Œuvre

Dictionnaire amoureux de la France (2008)

L'avantage d'être un peu poète, c'est de s'approprier les lieux sans devoir passer chez le notaire.
Nos élus ne cessent de pondre des lois burlesques et une pléthore de fonctionnaires sont commis à la mise en application de règlements abscons, incohérents, souvent courtelinesques.
Tout écrivain est porté à cultiver ses nostalgies, la recherche du temps perdu étant son obsession, presque sa raison d'être.
J'ai la France facile, comme d'autres ont le vin gai ; je l'ai au cœur et sous la semelle de mes godasses. Je suis français, ça n'a pas dépendu de moi et ça n'a jamais été un souci. Ni une obsession. Toujours un bonheur.

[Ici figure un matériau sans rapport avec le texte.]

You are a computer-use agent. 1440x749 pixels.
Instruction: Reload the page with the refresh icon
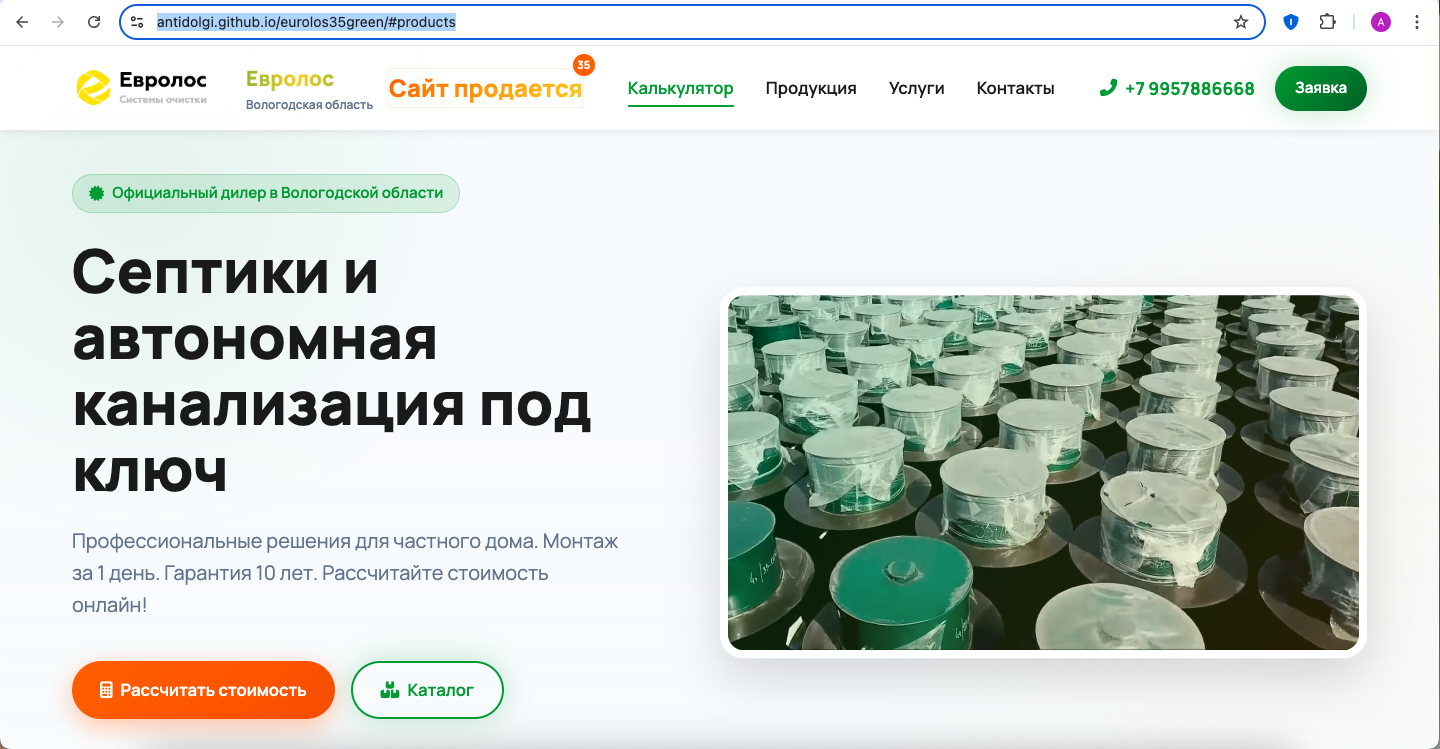point(94,22)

Presque tous ceux que j'admire sont morts, J'ai dû venir au monde trop tard.
Dans l'imaginaire des Français, la Provence est l'allégorie d'un Paradis à la fois luxuriant et un peu enfantin.
L'histoire de France est une page blanche en forme d’hexagone sur laquelle chacun de nous dessine les figures d'une fantasmagorie : la sienne.
Toute cause semble attrayante à un cœur juvénile, aucune n'est claire si l'on prend le moindre recul.
Nos pauvres gouvernants misent à côté de la plaque en nous serinant qu’il faut penser à l’avenir plutôt qu’au passé. L’avenir, on s’en fout. D’ailleurs l’avenir ça n’existe pas. Tandis que, pour un Français, le passé sera toujours le temple d’un culte, public ou privé, et une maison de famille où les portraits d’ancêtres sortent de leur cadre et vaquent comme s’ils avaient toujours vingt ans.